Возвращаюсь к «Новому Журналу». Я теперь только сотрудник и больше никакого отношения к редакции не имею. Но я не сомневаюсь, что М.М. Карпович был бы очень, очень рад Вашему участию в журнале. Если он без всякой оговорки поместил эту статью Федотова (а уж он наверное войны не хочет), то разногласия с Вами никак препятствием быть не могут. Все ли книги Вы читали? Первые давно разошлись. Вам не понравился Бунин. Однако некоторые рассказы, помещенные им у нас, настоящие шедевры («Таня», например). Я не слыхал, чтобы парижская молодежь выносила резолюции против его «порнографической книги»?! Так ли это? Бунин чрезвычайно искренний человек и в жизни, и в литературе. Его сейчас интересуют только две темы: физическая любовь и смерть. Он только об этом и пишет. («Ловчий» — исключение).
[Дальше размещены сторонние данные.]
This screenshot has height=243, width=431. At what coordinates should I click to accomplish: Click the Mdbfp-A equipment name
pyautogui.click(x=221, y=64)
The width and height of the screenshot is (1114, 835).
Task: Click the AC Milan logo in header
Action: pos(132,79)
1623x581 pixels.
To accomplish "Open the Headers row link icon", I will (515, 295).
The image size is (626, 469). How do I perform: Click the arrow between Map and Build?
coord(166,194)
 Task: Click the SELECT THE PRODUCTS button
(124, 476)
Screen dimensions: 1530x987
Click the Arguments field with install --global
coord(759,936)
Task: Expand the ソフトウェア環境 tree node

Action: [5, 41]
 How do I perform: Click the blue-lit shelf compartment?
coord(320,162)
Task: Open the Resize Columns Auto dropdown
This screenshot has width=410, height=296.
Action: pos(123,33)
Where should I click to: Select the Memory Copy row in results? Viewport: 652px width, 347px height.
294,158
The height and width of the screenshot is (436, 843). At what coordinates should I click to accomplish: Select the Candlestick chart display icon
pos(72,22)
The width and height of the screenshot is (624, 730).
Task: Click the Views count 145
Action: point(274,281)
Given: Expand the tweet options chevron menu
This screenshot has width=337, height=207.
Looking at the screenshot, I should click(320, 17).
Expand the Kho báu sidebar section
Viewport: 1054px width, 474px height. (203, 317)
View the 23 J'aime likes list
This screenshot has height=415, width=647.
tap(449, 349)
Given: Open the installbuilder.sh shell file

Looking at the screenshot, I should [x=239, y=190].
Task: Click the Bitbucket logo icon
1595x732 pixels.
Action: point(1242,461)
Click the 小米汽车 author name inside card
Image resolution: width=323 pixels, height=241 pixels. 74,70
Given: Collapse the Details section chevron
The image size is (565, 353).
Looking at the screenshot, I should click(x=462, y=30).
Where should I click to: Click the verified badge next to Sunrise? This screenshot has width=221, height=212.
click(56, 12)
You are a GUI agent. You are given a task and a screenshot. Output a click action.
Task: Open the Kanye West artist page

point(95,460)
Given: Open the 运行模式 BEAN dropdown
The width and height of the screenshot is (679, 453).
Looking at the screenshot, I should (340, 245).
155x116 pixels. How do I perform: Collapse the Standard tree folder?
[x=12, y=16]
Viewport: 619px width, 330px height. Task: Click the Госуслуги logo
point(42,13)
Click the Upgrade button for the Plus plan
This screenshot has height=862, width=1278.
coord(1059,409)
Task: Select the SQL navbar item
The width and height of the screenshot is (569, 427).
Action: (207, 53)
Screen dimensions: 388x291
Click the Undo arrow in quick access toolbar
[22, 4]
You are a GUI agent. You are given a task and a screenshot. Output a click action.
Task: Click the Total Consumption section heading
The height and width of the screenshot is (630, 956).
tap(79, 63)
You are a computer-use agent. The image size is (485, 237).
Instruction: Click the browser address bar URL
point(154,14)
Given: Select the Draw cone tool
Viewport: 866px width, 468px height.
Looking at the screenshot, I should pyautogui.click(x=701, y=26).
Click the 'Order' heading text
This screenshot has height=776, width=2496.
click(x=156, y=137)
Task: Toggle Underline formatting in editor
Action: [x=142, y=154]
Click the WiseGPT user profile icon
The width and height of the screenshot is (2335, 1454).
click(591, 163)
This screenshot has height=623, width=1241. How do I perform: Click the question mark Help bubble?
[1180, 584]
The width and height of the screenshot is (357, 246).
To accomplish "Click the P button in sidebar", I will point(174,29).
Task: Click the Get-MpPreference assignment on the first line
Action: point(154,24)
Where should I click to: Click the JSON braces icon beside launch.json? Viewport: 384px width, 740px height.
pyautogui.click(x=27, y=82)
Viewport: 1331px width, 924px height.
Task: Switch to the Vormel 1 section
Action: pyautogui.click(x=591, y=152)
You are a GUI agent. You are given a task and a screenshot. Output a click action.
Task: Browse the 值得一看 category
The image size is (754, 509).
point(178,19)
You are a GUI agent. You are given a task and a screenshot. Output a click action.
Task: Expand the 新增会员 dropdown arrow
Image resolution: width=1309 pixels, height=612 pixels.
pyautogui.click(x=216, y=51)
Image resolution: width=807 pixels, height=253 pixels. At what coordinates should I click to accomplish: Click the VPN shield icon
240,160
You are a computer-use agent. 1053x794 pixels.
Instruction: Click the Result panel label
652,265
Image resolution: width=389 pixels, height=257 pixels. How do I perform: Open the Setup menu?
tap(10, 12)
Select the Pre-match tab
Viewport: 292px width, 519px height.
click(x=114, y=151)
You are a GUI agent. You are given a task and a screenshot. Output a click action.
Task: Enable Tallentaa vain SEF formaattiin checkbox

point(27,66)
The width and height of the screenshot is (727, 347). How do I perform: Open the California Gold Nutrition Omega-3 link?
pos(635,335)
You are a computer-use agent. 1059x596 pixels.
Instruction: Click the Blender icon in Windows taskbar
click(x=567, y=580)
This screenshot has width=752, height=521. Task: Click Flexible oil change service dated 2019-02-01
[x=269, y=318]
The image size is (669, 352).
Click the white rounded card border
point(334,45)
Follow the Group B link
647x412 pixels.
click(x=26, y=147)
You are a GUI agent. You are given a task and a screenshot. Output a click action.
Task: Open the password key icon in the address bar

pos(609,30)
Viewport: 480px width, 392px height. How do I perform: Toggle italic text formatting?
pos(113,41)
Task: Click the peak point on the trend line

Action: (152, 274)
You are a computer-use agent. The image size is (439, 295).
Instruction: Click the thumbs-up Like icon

Огорчили Вы меня известием о Т.Л. Толстой. Я мало знал ее, но встречался. Кстати (или некстати), немного знал и Коллонтай. Один раз был в Петербурге ее соседом на обеде у Горького, — очень давно это было. Она тогда была необыкновенно хороша собой.

Мы оба шлем сердечный привет и лучшие пожелания Вам и Сергею Николаевичу.